### [Task to carry out]
Return the lines below that contain "will".

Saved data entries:
::::

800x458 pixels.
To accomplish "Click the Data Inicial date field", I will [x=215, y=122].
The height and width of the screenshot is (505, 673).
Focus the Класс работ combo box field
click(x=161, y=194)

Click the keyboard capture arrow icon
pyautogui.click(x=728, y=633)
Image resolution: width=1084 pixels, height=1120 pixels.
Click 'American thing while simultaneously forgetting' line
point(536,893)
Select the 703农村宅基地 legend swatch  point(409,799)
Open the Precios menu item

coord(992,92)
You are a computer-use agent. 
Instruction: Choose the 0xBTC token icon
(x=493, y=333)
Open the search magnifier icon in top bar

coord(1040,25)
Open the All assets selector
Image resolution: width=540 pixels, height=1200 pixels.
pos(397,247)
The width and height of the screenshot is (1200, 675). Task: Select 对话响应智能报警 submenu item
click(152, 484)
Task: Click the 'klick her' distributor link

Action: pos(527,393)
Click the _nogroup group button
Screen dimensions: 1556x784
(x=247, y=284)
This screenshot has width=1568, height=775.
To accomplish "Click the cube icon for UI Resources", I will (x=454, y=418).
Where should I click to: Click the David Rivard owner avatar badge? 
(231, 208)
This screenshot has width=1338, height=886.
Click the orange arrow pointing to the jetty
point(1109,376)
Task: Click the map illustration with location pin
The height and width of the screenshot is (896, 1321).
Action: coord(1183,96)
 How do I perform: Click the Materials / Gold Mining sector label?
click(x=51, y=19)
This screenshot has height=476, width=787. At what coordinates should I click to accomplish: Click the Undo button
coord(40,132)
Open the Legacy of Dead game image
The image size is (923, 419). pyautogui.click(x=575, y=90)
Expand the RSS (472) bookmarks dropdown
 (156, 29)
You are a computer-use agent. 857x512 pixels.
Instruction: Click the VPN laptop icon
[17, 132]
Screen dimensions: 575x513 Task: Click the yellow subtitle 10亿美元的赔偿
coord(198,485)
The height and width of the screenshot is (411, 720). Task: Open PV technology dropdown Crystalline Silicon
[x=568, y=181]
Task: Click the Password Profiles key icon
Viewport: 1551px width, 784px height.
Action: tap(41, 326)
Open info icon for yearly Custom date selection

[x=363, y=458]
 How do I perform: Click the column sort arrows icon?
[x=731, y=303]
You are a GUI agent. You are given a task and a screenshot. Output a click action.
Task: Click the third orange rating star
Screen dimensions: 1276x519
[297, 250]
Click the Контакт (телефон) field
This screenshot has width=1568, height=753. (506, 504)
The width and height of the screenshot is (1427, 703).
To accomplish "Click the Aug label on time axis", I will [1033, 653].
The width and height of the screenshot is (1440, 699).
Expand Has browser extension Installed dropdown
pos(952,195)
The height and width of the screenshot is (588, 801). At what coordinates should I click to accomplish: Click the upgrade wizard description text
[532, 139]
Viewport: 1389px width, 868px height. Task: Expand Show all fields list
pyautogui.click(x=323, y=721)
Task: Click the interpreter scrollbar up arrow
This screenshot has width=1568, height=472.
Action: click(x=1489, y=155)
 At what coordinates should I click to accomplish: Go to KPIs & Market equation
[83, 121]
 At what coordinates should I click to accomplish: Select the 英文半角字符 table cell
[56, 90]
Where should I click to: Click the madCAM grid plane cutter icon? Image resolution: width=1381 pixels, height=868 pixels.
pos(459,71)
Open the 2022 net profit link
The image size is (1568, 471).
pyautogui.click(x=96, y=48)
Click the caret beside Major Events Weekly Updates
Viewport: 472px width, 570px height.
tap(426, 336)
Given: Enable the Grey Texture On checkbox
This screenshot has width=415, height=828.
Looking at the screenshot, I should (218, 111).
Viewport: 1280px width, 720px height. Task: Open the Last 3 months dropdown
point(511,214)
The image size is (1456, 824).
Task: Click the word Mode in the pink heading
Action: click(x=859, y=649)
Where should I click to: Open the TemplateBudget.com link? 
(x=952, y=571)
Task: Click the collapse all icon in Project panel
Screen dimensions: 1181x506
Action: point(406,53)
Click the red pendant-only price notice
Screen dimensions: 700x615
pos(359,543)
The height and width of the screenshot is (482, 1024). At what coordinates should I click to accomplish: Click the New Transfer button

::::

### [Solved problem]
To accomplish "Click the Data Inicial date field", I will [x=215, y=122].
To accomplish "Click the cube icon for UI Resources", I will (x=454, y=418).
To accomplish "Click the Aug label on time axis", I will [1033, 653].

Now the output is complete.